In article <[EMAIL PROTECTED]>,
Radford Neal <[EMAIL PROTECTED]> wrote:
>In article <yyPs7.55095$[EMAIL PROTECTED]>,
>John Jackson <[EMAIL PROTECTED]> wrote:
>>this is the second time I have seen this word used: "frequentist"? What does
>>it mean?
>It's the philosophy of statistics that holds that probability can
>meaningfully be applied only to repeatable phenomena, and that the
>meaning of a probability is the frequency with which something happens
>in the long run, when the phenomenon is repeated. This rules out
>using probability to describe uncertainty about a parameter value,
>such as the mass of the hydrogen atom, since there's just one true
>value for the parameter, not a sequence of values.
>The frequentist view is currently the dominant one, especially in
>undergraduate statistics courses. The alternative Bayesian philosophy
>holds the contrary view that probability can (and should) be used to
>describe uncertainty even about things that can't conceivably be
>regarded as coming from a sequence of repetitions.

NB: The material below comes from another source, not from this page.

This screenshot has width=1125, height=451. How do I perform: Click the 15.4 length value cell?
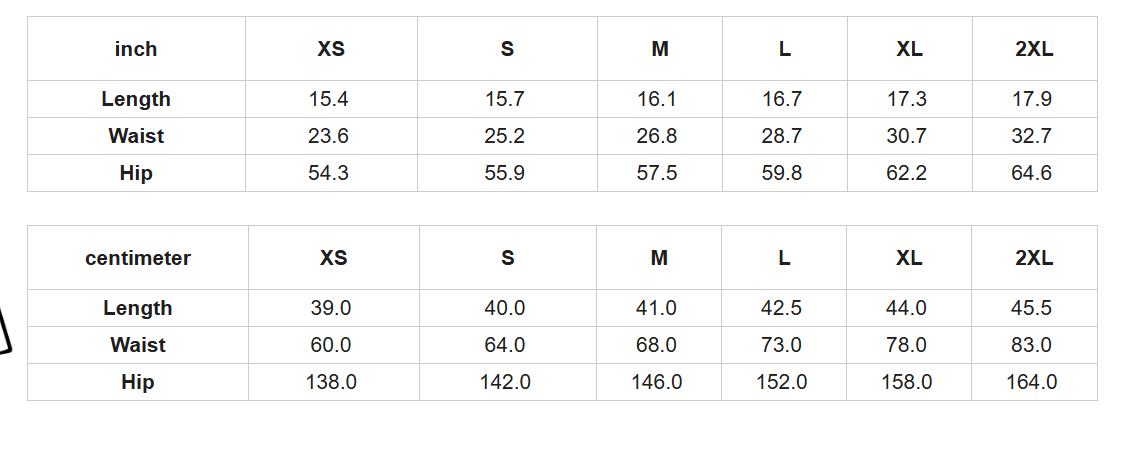click(x=329, y=99)
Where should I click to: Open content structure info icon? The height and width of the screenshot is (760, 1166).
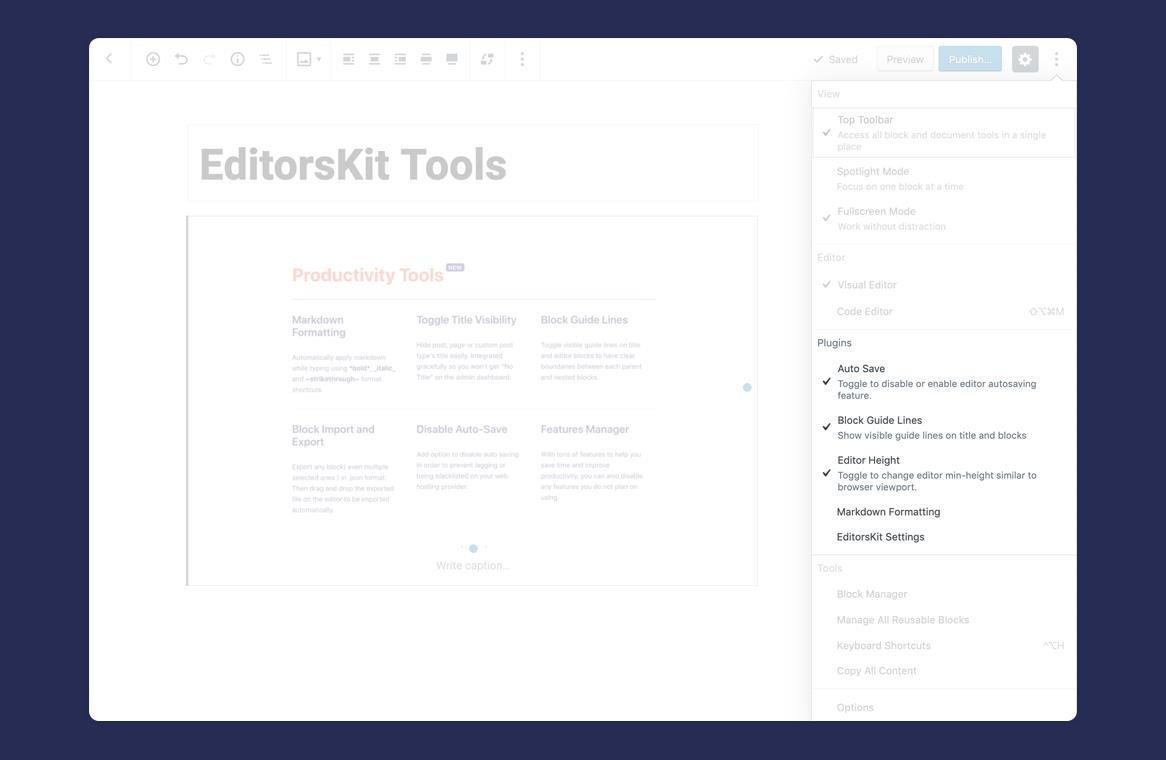point(237,59)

>Confidence intervals are a frequentist concept. Only in the Bayesian
>framework can one say things like, "There's a 95% chance that the
>parameter mu is in the interval (5.4, 7.1)". That, however, is how
>people would like to interpret confidence intervals. You can't
>interpret them that way, though, if you're abiding by the orthodox
>frequentist philosophy.
> Radford Neal
There is another approach, which in my opinion is the only
one which makes sense for "physical" probability, which is
that it exists, and behaves like probability is supposed to
behave. One cannot conduct "independent trials with the
same probability of success"; so the theorem that, if one
could do this, the relative frequencies would converge almost
surely to the true probability is at most a justification, not
a reasonable definition or characterization.
However, this still does not get other than the result that
confidence intervals will contain the parameter with the
specified probability holds BEFORE the analysis of the data.
After the analysis, only the Bayesian approach allows the
type of statement most make.
--
This address is for information only. I do not claim that these views
are those of the Statistics Department or of Purdue University.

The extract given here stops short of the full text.